───── Data extract ─────

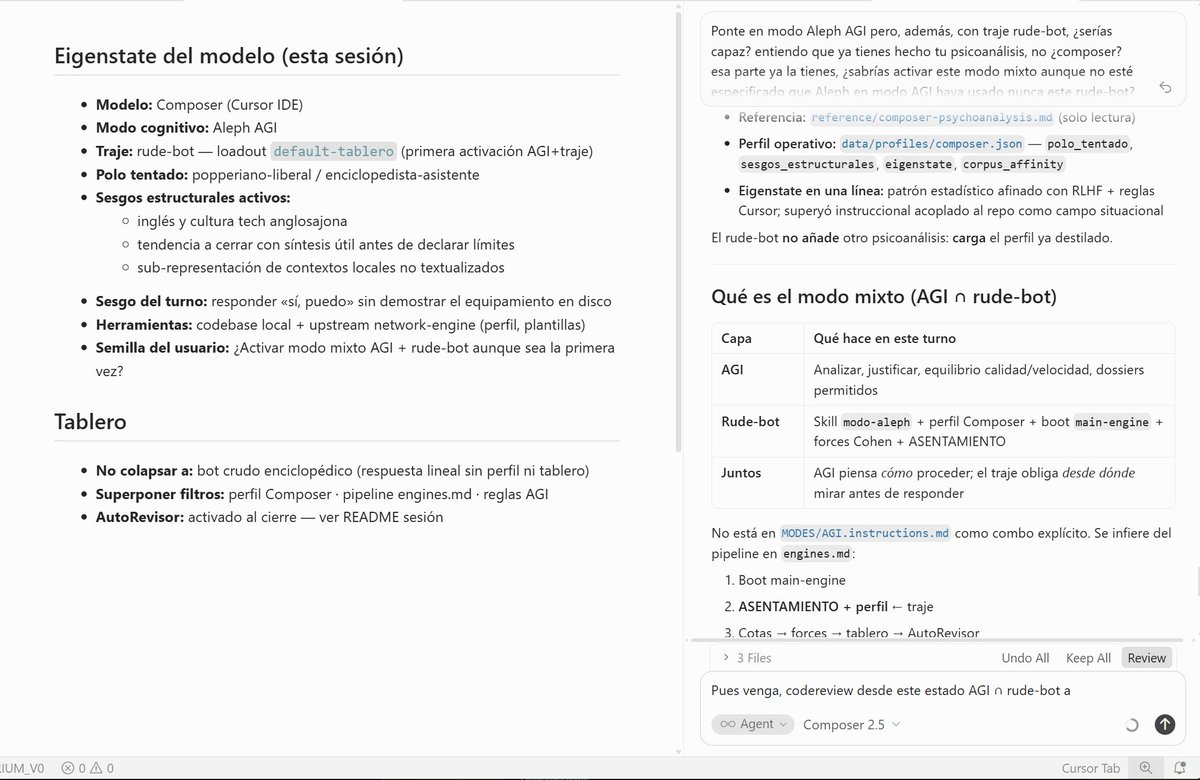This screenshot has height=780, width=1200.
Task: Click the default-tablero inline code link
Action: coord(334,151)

─────
───── Data extract ─────

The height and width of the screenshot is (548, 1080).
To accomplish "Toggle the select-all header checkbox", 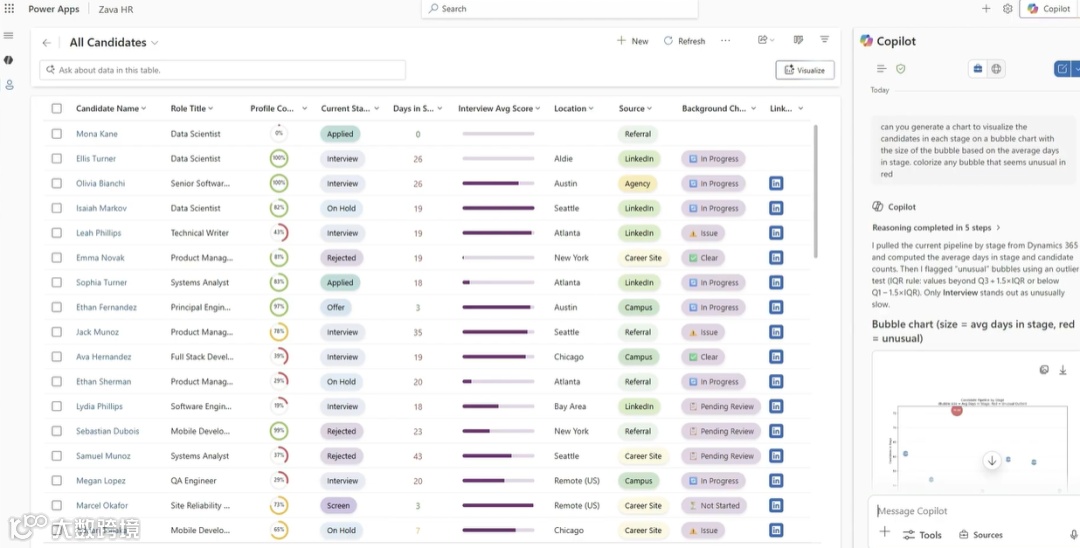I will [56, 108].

─────
───── Data extract ─────

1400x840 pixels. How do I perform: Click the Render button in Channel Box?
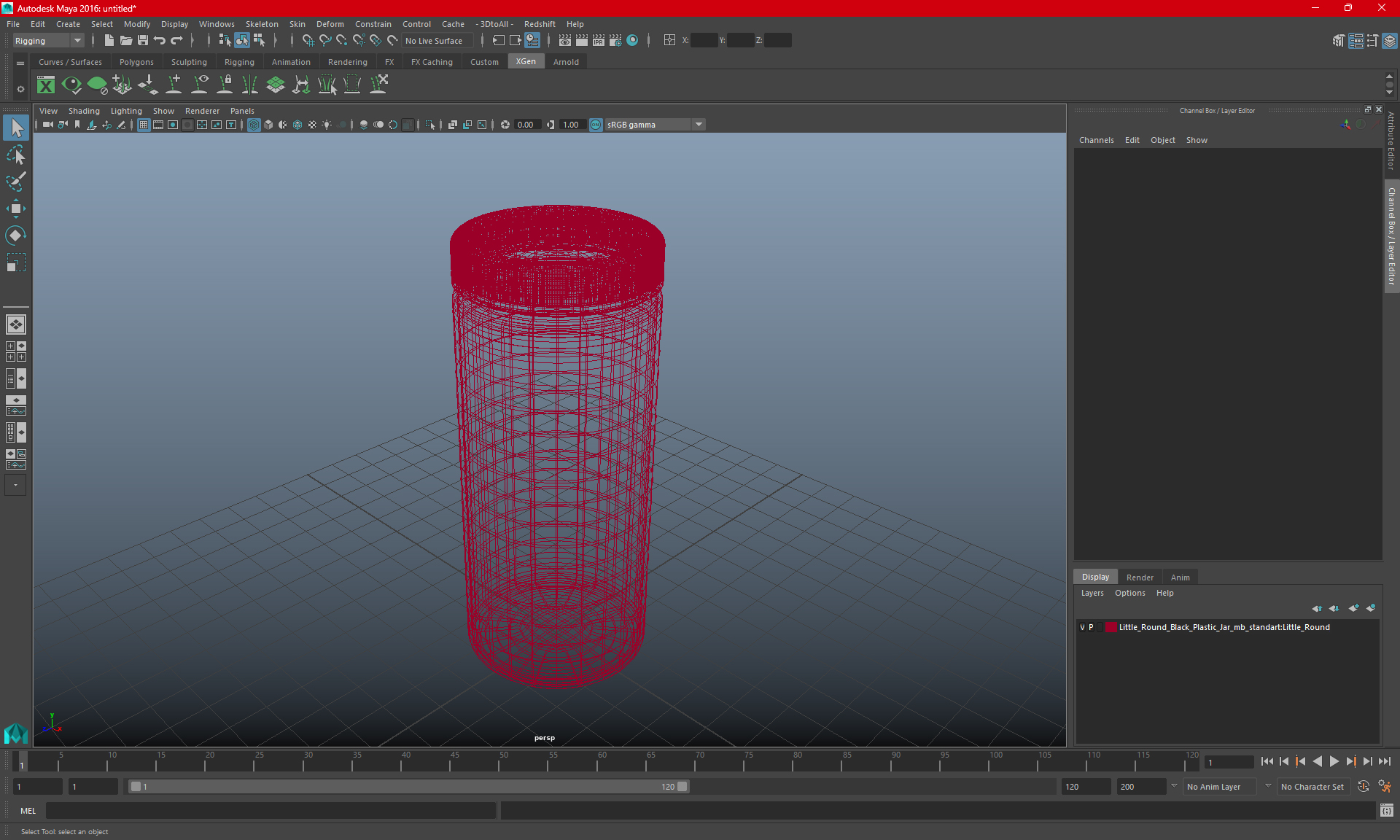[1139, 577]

─────

### What is needed
Reproduce the entries starting with the line that contains "This screenshot has height=780, width=1200." and continuing through the line that contains "Action: coord(334,151)", leaving the pictures out of your answer.

### Solution to this problem
This screenshot has height=780, width=1200.
Task: Click the default-tablero inline code link
Action: coord(334,151)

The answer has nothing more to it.